» TEXT EXCERPT

#####

1. Twenty patients with severe chronic airflow obstruction (CAFO), four of whom were hypercapnic, had greatly reduced ventilatory responses to rebreathing CO2 under hyperoxic conditions, compared with the responses in normal subjects.
2. Mouth occlusion pressure (P0.1) responses to CO2 were also reduced in the patients compared with those of normal subjects but the reduction was less severe than in the ventilatory response.
3. in ten patients with CAFO minimum pleural pressure during tidal breathing [Ppl min. (dynamic)] at a Pco2 of 8.0 kPa was only slightly less negative than in the normal subjects (−16.2 cm water vs −23.4 cm water).
4. During rebreathing end-expiratory volume (EEV) fell progressively in the normal subjects (mean fall = 800 ml); in the patients there was a progressive rise in EEV (mean rise = 390 ml).
5. When Ppl min. (dynamic) was compared with minimum static pleural pressures at the same lung volume the patients were generating a much higher proportion of their available static pressure (47.0%) than the normal subjects (26.4%) at a Pco2 of 8.0 kPa, suggesting that despite the slightly less negative Ppl min. (dynamic), inspiratory muscle activation was greater in the patients than in normal subjects. Similar conclusions were reached from an analysis of the inspiratory work of breathing.
6. We conclude that hyperinflation, by impairing the capacity of the inspiratory muscles to lower pleural pressure, reduces the ventilatory response to CO2 and adds to the effects of abnormalities in pulmonary mechanics so that measurements of absolute pleural pressure or work of breathing underestimate inspiratory muscle activation in patients with severe CAFO.
7. Hyperinflation and severe airflow obstruction also reduce the change in P0.1 for a given degree of inspiratory muscle activation.
8. Our results suggest that, despite the impaired pressure and ventilatory response to rebreathing CO2 in the patients, their central respiratory drive was greater than that of the normal subjects.

#####

» THE DATA
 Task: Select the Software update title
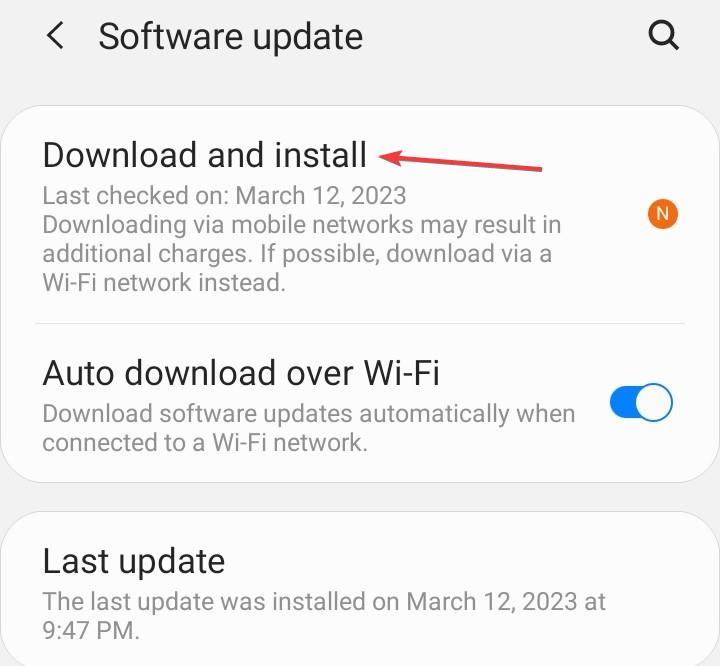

#####

» DIRECTIONS FOR THIS TASK
Copy out the summary on chronic airflow obstruction, taking everything from "2. Mouth occlusion" down to "the ventilatory response.", and rename "normal subjects" as "healthy controls" wherever it occurs.

» TASK RESPONSE
2. Mouth occlusion pressure (P0.1) responses to CO2 were also reduced in the patients compared with those of healthy controls but the reduction was less severe than in the ventilatory response.